TASK PROMPT - Restate word for word the lines of the material below, from the line with "You are a computer-use agent. 700x438 pixels." to the line with "Given: Click the plus", both lines included, and no others.

GIVEN ENTRIES -
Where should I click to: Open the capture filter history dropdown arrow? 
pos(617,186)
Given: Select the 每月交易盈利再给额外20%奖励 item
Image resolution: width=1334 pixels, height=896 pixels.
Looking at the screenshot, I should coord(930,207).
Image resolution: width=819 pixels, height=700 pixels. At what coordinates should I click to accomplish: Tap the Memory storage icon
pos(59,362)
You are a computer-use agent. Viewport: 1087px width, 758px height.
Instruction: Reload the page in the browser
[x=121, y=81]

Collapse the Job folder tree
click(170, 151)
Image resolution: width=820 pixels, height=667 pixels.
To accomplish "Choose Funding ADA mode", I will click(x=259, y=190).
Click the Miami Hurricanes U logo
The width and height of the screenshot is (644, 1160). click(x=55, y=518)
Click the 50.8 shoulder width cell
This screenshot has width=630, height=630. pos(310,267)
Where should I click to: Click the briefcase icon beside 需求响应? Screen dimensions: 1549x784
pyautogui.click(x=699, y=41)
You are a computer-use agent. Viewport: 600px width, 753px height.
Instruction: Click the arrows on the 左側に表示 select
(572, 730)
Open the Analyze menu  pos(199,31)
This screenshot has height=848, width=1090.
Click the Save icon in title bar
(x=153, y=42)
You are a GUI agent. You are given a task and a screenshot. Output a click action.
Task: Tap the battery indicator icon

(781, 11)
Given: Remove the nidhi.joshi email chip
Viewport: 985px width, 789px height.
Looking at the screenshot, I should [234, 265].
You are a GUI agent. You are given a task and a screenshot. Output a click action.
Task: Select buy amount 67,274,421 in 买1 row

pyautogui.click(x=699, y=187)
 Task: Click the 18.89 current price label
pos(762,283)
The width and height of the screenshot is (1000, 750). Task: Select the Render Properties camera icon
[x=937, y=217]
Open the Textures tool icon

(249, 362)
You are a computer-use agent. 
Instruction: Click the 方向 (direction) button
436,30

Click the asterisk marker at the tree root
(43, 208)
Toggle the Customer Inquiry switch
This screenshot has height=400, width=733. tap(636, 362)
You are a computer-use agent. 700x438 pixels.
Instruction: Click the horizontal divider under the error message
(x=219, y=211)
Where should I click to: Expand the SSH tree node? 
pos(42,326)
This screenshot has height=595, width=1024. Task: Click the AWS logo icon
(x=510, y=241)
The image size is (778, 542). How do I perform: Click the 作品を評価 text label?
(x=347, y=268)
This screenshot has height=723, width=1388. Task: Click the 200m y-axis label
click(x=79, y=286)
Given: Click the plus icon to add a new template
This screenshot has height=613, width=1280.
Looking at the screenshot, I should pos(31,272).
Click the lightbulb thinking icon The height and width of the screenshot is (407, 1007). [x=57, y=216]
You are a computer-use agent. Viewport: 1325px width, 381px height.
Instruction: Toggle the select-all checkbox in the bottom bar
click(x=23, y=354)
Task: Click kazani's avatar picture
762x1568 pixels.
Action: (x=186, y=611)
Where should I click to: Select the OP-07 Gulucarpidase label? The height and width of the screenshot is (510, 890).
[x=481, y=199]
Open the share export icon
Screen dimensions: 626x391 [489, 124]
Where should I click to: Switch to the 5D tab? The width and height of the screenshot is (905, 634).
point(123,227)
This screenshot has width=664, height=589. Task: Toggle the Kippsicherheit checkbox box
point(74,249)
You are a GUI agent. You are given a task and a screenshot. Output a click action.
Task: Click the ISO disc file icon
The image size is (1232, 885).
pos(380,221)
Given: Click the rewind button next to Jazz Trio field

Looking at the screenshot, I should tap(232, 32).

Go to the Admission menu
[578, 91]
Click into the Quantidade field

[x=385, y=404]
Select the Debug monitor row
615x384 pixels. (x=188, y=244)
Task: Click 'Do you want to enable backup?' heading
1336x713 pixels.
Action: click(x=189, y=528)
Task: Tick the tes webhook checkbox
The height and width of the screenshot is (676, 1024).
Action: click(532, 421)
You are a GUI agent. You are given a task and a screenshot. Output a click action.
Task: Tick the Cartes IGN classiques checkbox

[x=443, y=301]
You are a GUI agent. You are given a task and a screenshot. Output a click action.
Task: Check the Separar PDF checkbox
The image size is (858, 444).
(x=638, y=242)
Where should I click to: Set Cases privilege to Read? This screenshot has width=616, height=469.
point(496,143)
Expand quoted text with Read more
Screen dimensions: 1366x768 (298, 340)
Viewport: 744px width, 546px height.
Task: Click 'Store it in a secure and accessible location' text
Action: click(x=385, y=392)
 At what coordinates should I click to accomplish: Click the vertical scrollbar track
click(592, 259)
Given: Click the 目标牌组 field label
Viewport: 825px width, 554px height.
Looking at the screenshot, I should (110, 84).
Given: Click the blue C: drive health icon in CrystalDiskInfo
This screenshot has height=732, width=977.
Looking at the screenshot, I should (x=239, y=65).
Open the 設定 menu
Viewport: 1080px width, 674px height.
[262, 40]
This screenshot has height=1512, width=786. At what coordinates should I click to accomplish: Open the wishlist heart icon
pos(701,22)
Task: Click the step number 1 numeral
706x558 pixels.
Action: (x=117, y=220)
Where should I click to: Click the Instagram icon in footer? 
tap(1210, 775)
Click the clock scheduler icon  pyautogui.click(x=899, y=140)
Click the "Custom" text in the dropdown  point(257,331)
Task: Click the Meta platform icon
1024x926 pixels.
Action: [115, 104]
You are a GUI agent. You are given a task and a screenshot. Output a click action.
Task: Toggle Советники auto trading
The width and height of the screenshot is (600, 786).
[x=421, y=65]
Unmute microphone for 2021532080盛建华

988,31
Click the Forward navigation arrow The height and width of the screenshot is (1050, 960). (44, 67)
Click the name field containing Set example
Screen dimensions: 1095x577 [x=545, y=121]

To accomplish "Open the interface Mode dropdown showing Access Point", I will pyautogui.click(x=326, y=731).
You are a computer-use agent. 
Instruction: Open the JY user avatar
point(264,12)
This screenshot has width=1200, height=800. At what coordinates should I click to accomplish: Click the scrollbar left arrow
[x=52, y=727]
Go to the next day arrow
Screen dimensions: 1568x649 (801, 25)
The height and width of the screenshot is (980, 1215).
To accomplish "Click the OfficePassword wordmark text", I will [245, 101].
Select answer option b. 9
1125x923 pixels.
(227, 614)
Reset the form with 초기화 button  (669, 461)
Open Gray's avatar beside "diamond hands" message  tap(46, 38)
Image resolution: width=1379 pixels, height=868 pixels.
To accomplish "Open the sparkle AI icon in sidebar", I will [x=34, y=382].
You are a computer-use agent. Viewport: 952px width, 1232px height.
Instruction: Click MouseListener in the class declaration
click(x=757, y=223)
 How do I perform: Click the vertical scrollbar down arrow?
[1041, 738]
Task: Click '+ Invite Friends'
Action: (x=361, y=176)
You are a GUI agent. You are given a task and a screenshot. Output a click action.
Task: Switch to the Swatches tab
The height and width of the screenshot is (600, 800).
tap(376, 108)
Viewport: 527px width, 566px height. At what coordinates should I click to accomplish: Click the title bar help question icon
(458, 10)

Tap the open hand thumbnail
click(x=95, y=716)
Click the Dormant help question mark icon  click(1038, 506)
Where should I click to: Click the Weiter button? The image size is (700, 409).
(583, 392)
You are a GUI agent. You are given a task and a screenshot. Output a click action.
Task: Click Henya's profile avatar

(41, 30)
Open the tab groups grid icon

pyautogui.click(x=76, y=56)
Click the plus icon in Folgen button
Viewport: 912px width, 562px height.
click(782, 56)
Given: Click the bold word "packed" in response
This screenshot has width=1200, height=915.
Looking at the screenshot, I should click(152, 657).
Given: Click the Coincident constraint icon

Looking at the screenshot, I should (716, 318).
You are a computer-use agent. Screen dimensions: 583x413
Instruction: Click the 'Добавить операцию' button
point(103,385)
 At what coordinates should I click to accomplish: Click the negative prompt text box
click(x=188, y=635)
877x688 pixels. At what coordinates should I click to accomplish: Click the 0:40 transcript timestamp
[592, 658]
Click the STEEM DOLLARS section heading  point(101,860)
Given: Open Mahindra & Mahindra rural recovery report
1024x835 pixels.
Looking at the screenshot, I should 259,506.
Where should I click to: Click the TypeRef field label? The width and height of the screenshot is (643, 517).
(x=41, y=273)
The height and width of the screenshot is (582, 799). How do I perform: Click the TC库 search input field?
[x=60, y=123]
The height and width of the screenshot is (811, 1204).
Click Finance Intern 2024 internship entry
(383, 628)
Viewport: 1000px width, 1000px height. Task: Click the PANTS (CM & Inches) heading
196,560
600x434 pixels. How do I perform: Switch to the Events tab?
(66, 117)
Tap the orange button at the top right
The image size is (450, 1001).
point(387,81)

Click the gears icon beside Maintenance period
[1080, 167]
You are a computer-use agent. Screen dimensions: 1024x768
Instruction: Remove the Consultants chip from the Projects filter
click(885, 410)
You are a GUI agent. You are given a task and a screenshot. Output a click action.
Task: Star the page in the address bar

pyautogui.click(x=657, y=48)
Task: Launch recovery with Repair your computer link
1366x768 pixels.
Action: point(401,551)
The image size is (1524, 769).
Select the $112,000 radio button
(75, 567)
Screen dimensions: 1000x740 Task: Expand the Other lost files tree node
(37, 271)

PROBLEM SOLUTION -
You are a computer-use agent. 700x438 pixels.
Instruction: Click the horizontal divider under the error message
(x=219, y=211)
Where should I click to: Expand the SSH tree node? 
pos(42,326)
This screenshot has height=595, width=1024. Task: Click the AWS logo icon
(x=510, y=241)
The image size is (778, 542). How do I perform: Click the 作品を評価 text label?
(x=347, y=268)
This screenshot has height=723, width=1388. Task: Click the 200m y-axis label
click(x=79, y=286)
Given: Click the plus icon to add a new template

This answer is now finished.